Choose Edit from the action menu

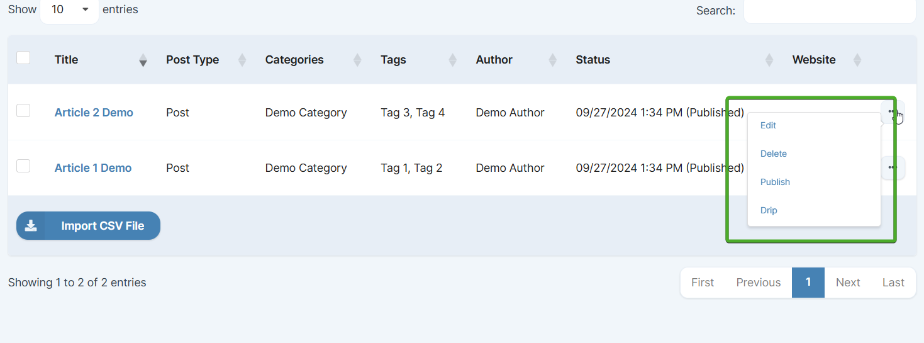pos(768,125)
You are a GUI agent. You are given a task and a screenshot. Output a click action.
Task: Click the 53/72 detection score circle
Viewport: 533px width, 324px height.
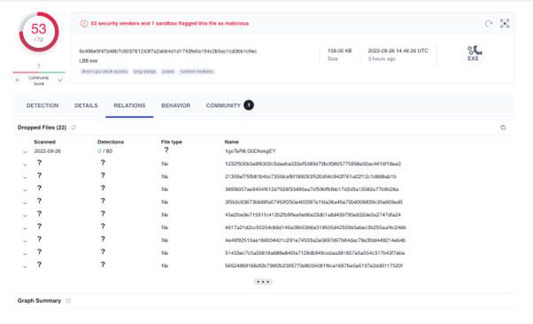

### SET PROBLEM
Please repeat the data above word for word, leaving out the pictures.

### SOLVED EXERCISE
Choose Edit from the action menu

pos(768,125)
You are a GUI agent. You are given a task and a screenshot. Output a click action.
Task: Click the 53/72 detection score circle
Viewport: 533px width, 324px height.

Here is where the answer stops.